**** Texto de origem
No final da celebração Eucarística, enquanto a imagem de Santa Maria regressa ao seu santuário, pede-se proteção para todas e cada uma das comunidades da zona pastoral de Resende, bem como para as suas famílias, jovens, crianças, doentes e velhinhos. E também para os campos e suas sementeiras. Assim como para o gado que são as principais fontes de rendimento e sustento destas terras. Quando a tarde começa a chamar o entardecer encerra-se a jornada com a procissão e bênção do Santíssimo. Este ano, o Reitor agradeceu à “Senhora do Bom Tempo”: a chuva e as prometidas trovoadas, não passaram de ameaças.

Pe. Tó-Zé Ferreira

 

Nossa Senhora da Veiga (Vila Nova de Foz Côa)

Esta devoção começou pelo século XIII com peregrinações espontâneas das gentes de Vila Nova de Foz Côa e dos povos vizinhos.
********
**** Dados disponíveis
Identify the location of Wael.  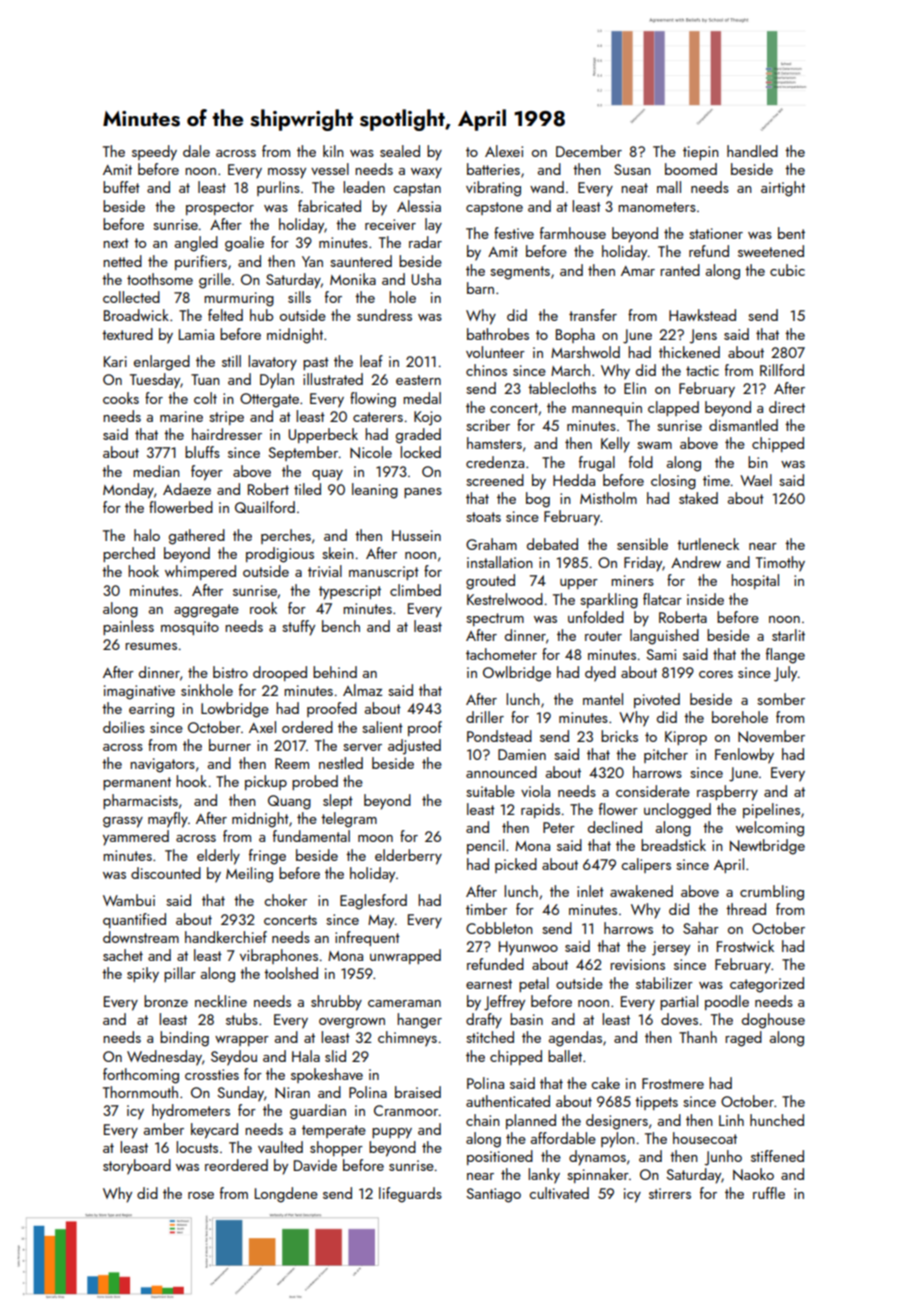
********
→ A fazer
Transcreva literalmente, do texto de origem, o trecho entre "No final da" e "dos povos vizinhos.", ambos inclusive.

→ Resposta redigida
No final da celebração Eucarística, enquanto a imagem de Santa Maria regressa ao seu santuário, pede-se proteção para todas e cada uma das comunidades da zona pastoral de Resende, bem como para as suas famílias, jovens, crianças, doentes e velhinhos. E também para os campos e suas sementeiras. Assim como para o gado que são as principais fontes de rendimento e sustento destas terras. Quando a tarde começa a chamar o entardecer encerra-se a jornada com a procissão e bênção do Santíssimo. Este ano, o Reitor agradeceu à “Senhora do Bom Tempo”: a chuva e as prometidas trovoadas, não passaram de ameaças.

Pe. Tó-Zé Ferreira

 

Nossa Senhora da Veiga (Vila Nova de Foz Côa)

Esta devoção começou pelo século XIII com peregrinações espontâneas das gentes de Vila Nova de Foz Côa e dos povos vizinhos.